─── RECORDS SHOWN ───

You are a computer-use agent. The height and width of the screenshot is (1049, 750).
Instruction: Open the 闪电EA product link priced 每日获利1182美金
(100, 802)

───
─── RECORDS SHOWN ───

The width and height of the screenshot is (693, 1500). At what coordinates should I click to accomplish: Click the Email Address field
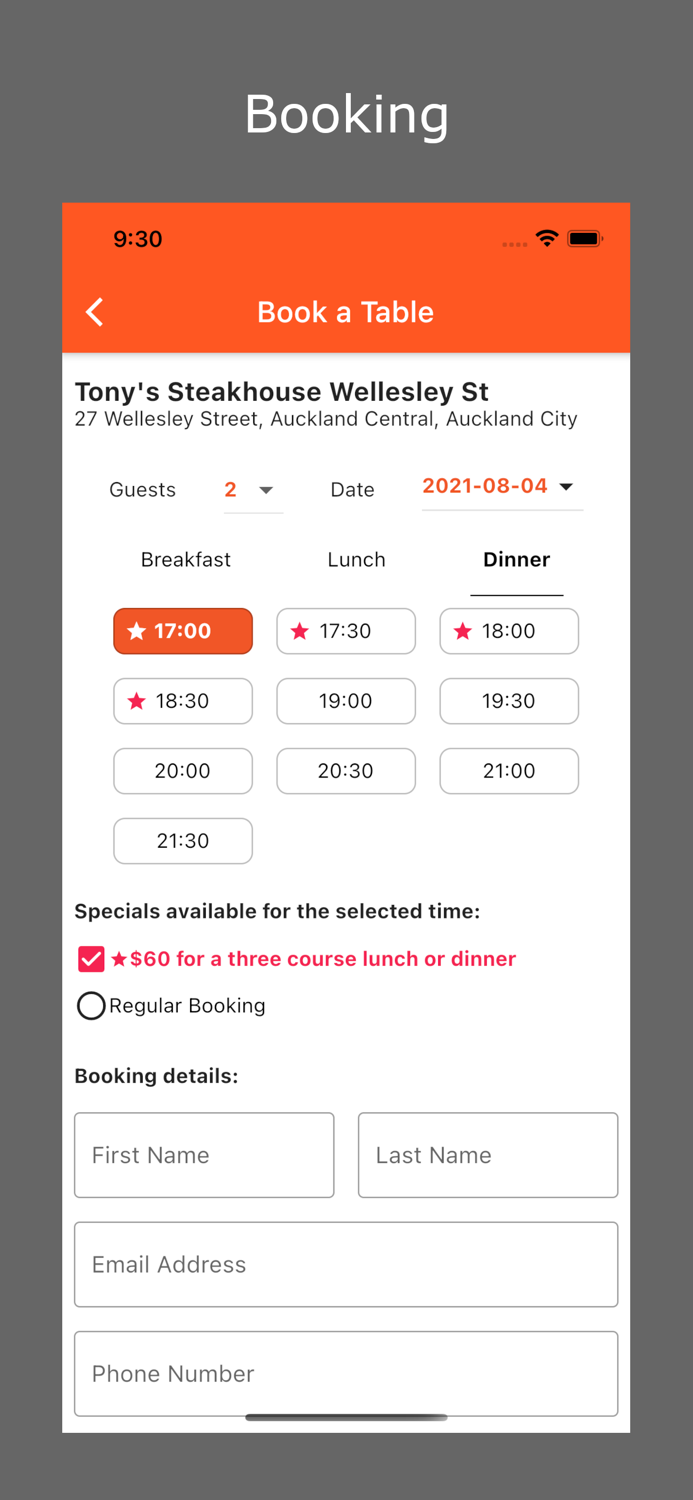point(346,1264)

───

**DO THIS:**
Please rewrite the records between the lines containing "The width and" and "point(346,1264)", inclusive, adding 48 to every coordinate in the answers. Leave the pictures out.

**SOLVED PROBLEM:**
The width and height of the screenshot is (693, 1500). At what coordinates should I click to accomplish: Click the Email Address field
point(394,1312)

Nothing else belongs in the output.